The Lyttelton Hart-Davis Letters Edited and introduced by Rupert Hart-Davis (John Murray £6.95) This is an unusual book. It. consists of the correspondence between a retired Eton schoolmaster, George Lyttelton, father of the jazz trumpeter Humphrey, and one of his former pupils, the publisher Rupert Hart-Davis. It all began as a result of a chance meeting in 1955 when Lyttelton complained of being bored by his rustic retirement whereupon Hart-Davis volunteered to write to him once a week. And so the two exchanged long and regular letters until Lyttelton's death in 1962 —though this volume contains only the first two years' worth of correspondence.

The result is very much what you would expect of two literary Etonians who share a

liking for cricket, detective stories and Latin tags. Their correspondence has all the Etonian virtues. Both men write very well. They are courteous not only to one another but to the people they meet and the writers they read. And they are tolerant, unlike the pupils of the late lamented Doctor Leavis. The tone of this book is very similar to that of Harold Nicolson's Diaries.
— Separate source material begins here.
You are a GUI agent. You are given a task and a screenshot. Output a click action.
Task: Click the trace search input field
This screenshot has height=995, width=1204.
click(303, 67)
And yet the correspondence is strangely dead. The reason is that there is very little personal to animate it. The families of both men are strangely absent. There is hardly any sense of life going on. Such an exchange of letters should offer a contrast between the two correspondents. But here the tone of voice of both writers is indistinguishable — bookish and mock-diffident — and their observations lack the self-revelation which is what gives life to letters and diaries. The two of them are on their best behaviour, as if they have their eye on future publication— not unlikely, after all, given Hart-Davis's position in the publishing world.
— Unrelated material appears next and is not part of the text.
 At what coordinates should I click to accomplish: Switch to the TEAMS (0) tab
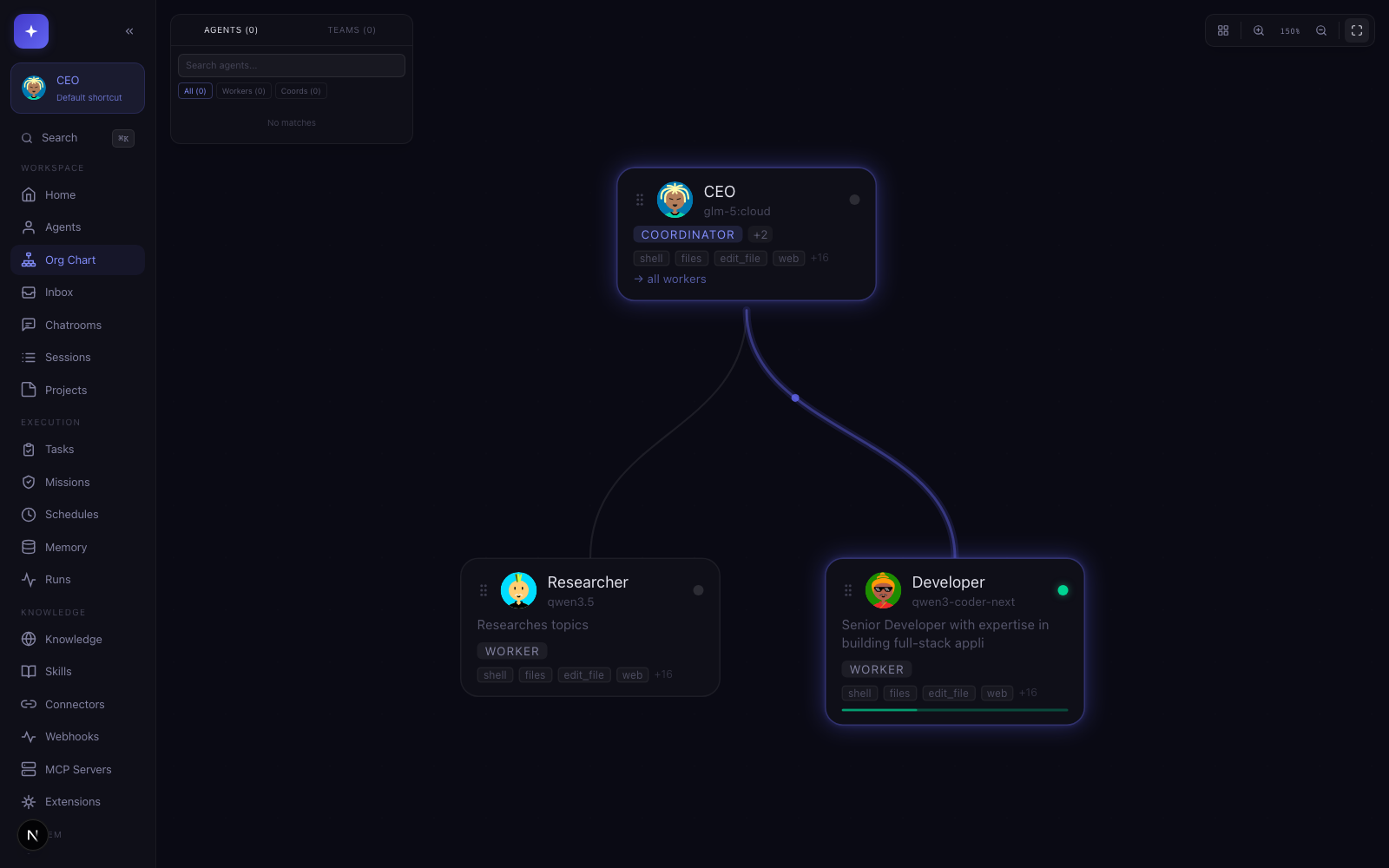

Of the two it is Hart-Davis, living a very busy life in the world of books, who makes most of the running. He is a conscientious publisher who unlike many of his colleagues actually reads the books he publishes and has much of interest to say about their authors. But, as with so many tolerant Etonian agnostics, his remarks are often wrong. With my own rather limited knowledge I noted two examples. (Others would find more I am sure.) It is not true that Hugh Kingsmill was 'without scruples of any kind.' Nor is it the case that T.H. White 'rather shamefully dodged the war by emigrating to Eire.' From a purely literary point of view Hart-Davis suffers, too, from that mild form of snobbery whereby meeting distinguished people is a substitute for learning anything from them. Thus he describes sitting next to T.S. Eliot at a dinner: 'On my other side was T.S. Eliot, very genial and forthcoming. He gave me a fine Havana cigar and we talked most amiably of publishing and poetry.' That is really no more than name-dropping and too much of this book is of the same order.